Der Brexit ist offiziell erklärt. Neben all der Unsicherheit und Instabilität, die das Ausscheiden der Briten aus der Europäischen Union (EU) mit sich bringt, eröffnet der Brexit auch Chancen für eine Neugestaltung und Weiterentwicklung der europäischen Finanzaufsichtsarchitektur. Durch den Brexit ist die EU-Bankenaufsichtsbehörde EBA gezwungen, ihren Sitz in London aufzugeben und sich einen neuen Standort innerhalb der EU zu suchen. Dies sollte man zum Anlass nehmen, die gesamte Aufsichts- und Regulierungsarchitektur für die europäischen Banken, Versicherungen und Kapitalmärkte neu zu ordnen.
Hier liegt zunächst die Zusammenlegung der EBA mit der für das Versicherungswesen und die betriebliche Altersvorsorge zuständigen Aufsichtsbehörde EIOPA nahe. Da Versicherer heute zunehmend auch Finanzdienstleistungen anbieten, lassen sich die Grenzen zwischen Banken und großen Versicherern nicht mehr so trennscharf ziehen wie noch vor wenigen Jahren. Eine gemeinsame Regulierungsbehörde würde sicherstellen, dass es nicht zu Widersprüchen zwischen den Regulierungsvorschriften für diese beiden eng verflochtenen Sektoren kommt. Der Zugriff auf eine gemeinsame Datenbasis wäre dabei ebenfalls von großer Bedeutung. Daher bietet sich nicht nur aus organisatorischen, sondern vor allem auch aus inhaltlichen Gründen eine gemeinsame Aufsichtsbehörde an – in vielen EU-Mitgliedstaaten ist dies bereits heute der Fall.

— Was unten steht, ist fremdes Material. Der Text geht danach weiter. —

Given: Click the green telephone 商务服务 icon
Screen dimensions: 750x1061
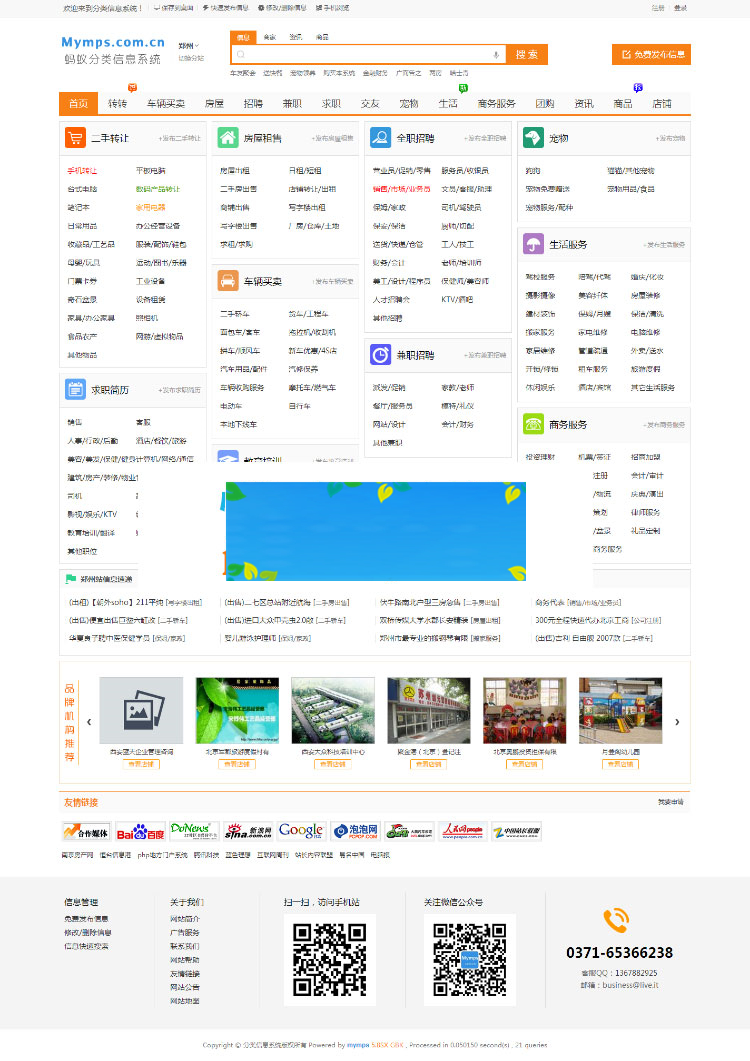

Inwieweit es sinnvoll ist, die Aufgaben des Single Supervisory Mechanism (SSM), der bislang nur systemrelevante Banken der Eurostaaten und weiterer freiwillig teilnehmender EU-Länder unter die Aufsicht der Europäischen Zentralbank (EZB) stellt, auf die größten Versicherer auszudehnen, muss diskutiert werden. Für eine Herauslösung des SSM aus der EZB könnte der mögliche Interessenkonflikt zwischen Geldpolitik und Bankenaufsicht sprechen. Allerdings stellt sich dann die Frage, wie generell ein solcher Zielkonflikt zwischen zwei eigenständigen Institutionen gelöst werden kann, wenn es kein übergeordnetes Entscheidungsgremium mehr gibt.
Ein weiterer – und notwendiger – Schritt zur Weiterentwicklung der europäischen Aufsichtsarchitektur ist die Einführung einer zentralen europäischen Finanzmarkt- und Börsenaufsicht. Die Kompetenzen der europäischen Wertpapier- und Marktaufsichtsbehörde ESMA sollten gestärkt und ausgedehnt werden. Die Aufsicht über die Börsen obliegt bislang den nationalen Aufsichtsbehörden, die im Fall einer Aufwertung der ESMA Kompetenzen abgeben müssten. Mit einer zentralen Kapitalmarktaufsicht, vergleichbar der amerikanischen SEC, könnte es gelingen, einen gemeinsamen europäischen Kapitalmarkt aufzubauen, der für internationale Kapitalmarktinvestoren und Emittenten attraktiv ist. Dies ist insbesondere im Hinblick auf den Brexit von hoher Relevanz. Ein gemeinsamer europäischer Kapitalmarkt schüfe ein Gegengewicht und eine Alternative zu London, den derzeit mit Abstand wichtigsten Handelsplatz in Europa.
Eine Neuordnung der gesamten europäischen Finanzaufsichtsarchitektur mit einheitlichen Regeln, mehr Transparenz und einer gemeinsamen Aufsichtsstruktur würde die Leistungsfähigkeit des europäischen Kapitalmarktes stärken und mehr Integration in einem Themenfeld schaffen, in dem grenzüberschreitende Zusammenarbeit viele Vorteile bringt und bedeutende Ansteckungsrisiken eindämmt. Dies würde nicht nur die Kapitalmarkt- und Bankenunion in der gesamten EU vorantreiben, es wäre auch ein wichtiges Signal in Richtung der EU-Skeptiker.